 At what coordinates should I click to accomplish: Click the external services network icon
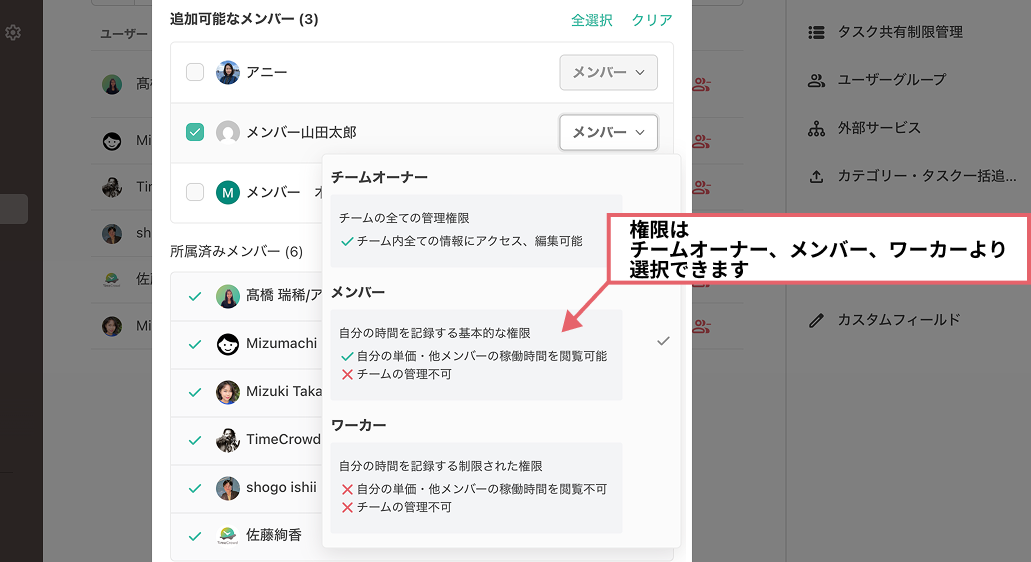coord(817,128)
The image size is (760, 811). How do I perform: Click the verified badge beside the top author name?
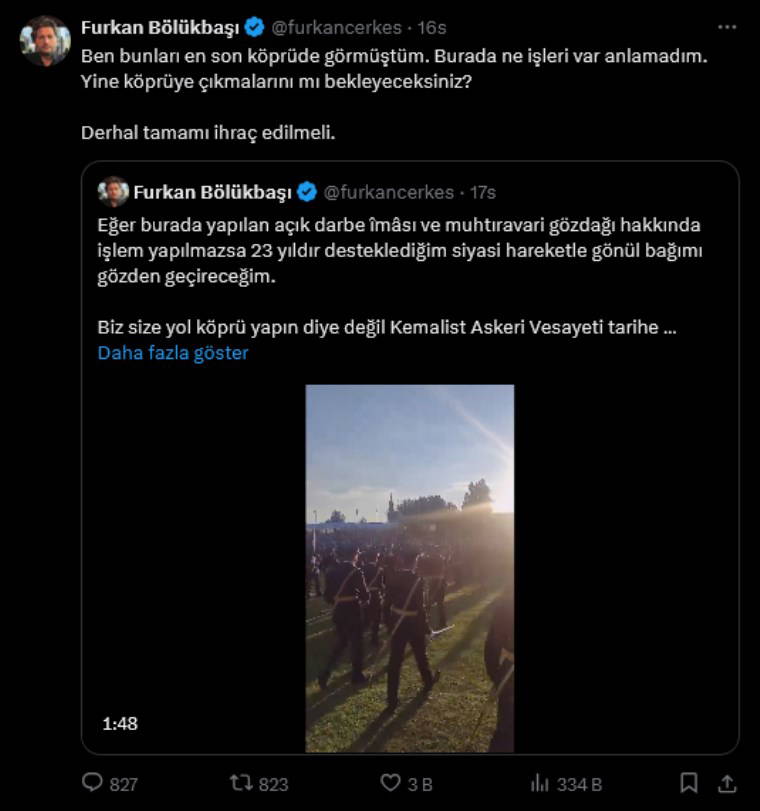(x=255, y=27)
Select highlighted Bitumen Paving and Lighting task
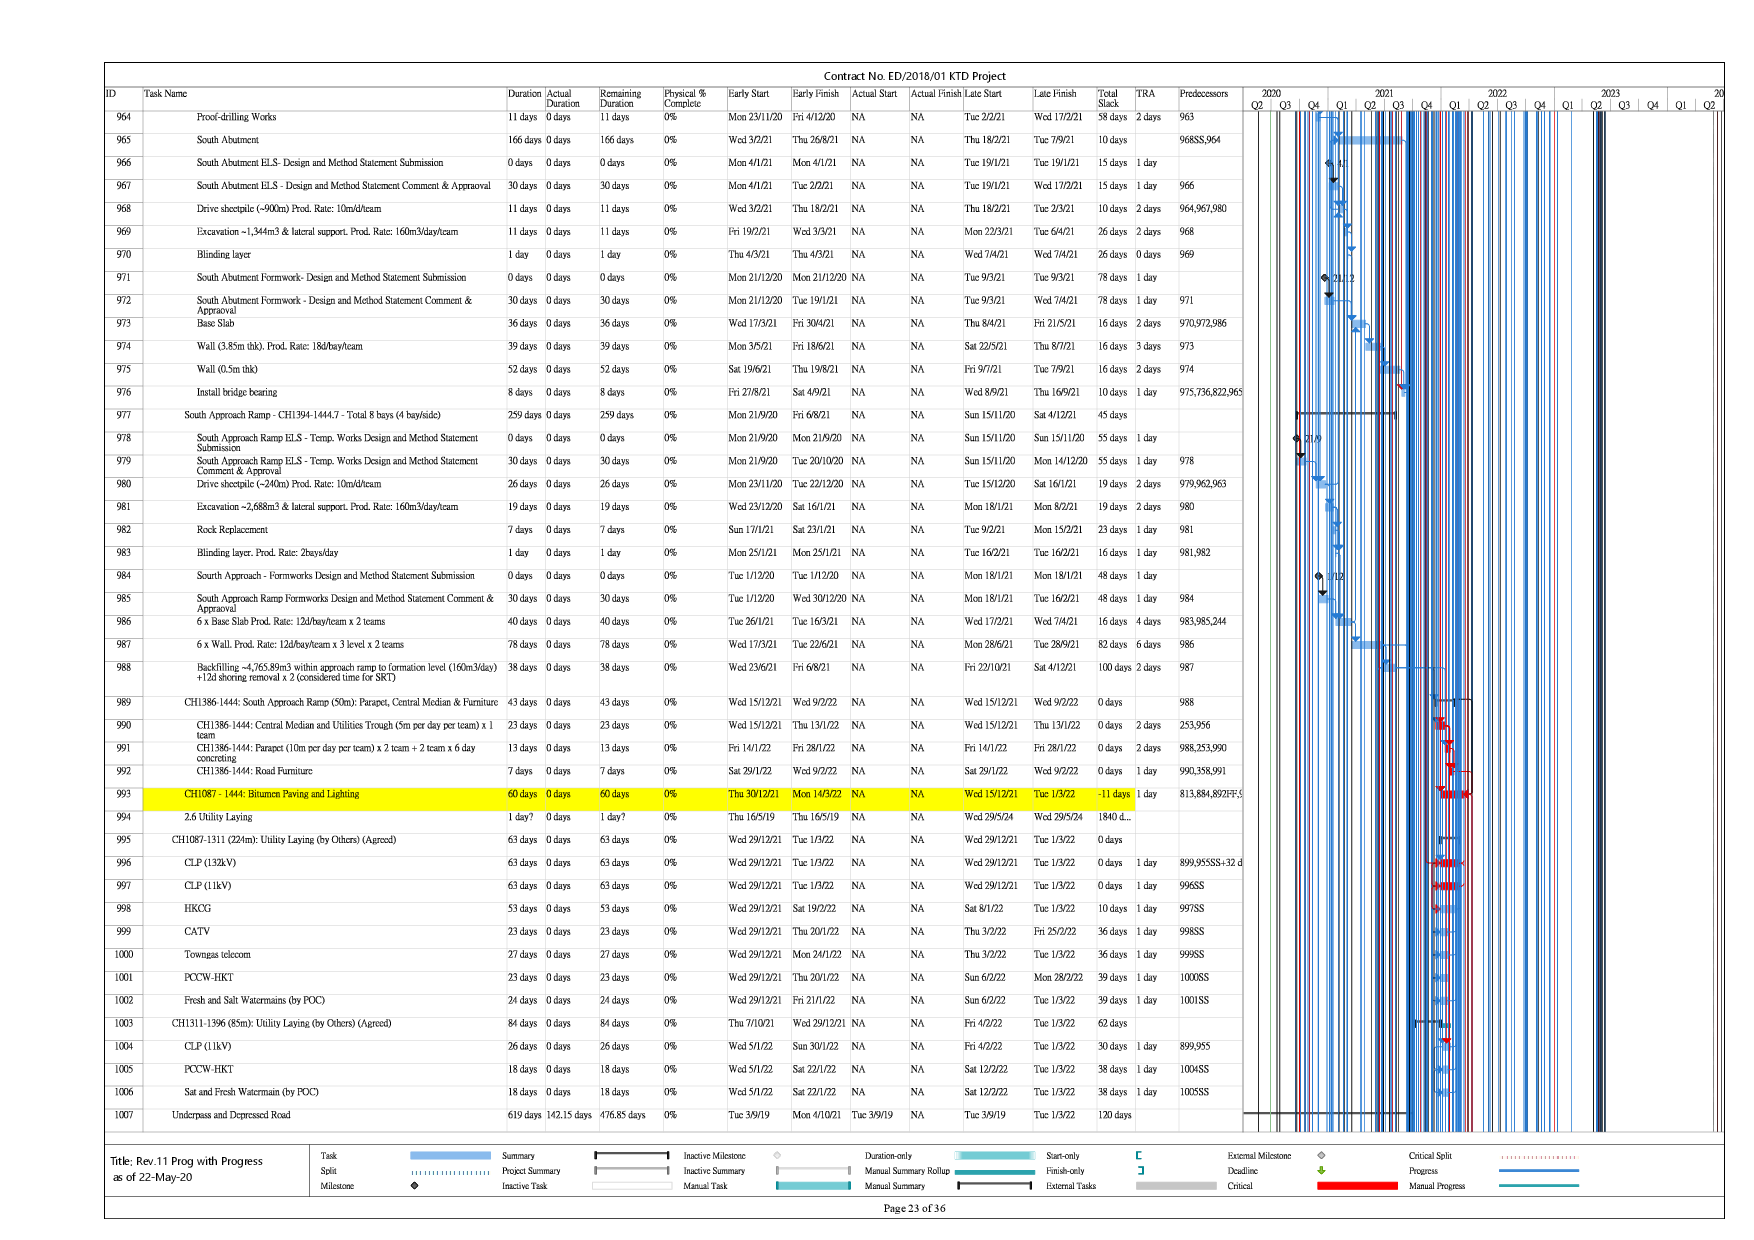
------
> **Instruksi Singkat**
Ulangi setiap baris di atas kata demi kata tanpa menyertakan gambarnya.

> **Hasil Latihan**
 At what coordinates should I click to accomplish: Click the external services network icon
coord(817,128)
The image size is (760, 811). How do I perform: Click the verified badge beside the top author name?
(x=255, y=27)
Select highlighted Bitumen Paving and Lighting task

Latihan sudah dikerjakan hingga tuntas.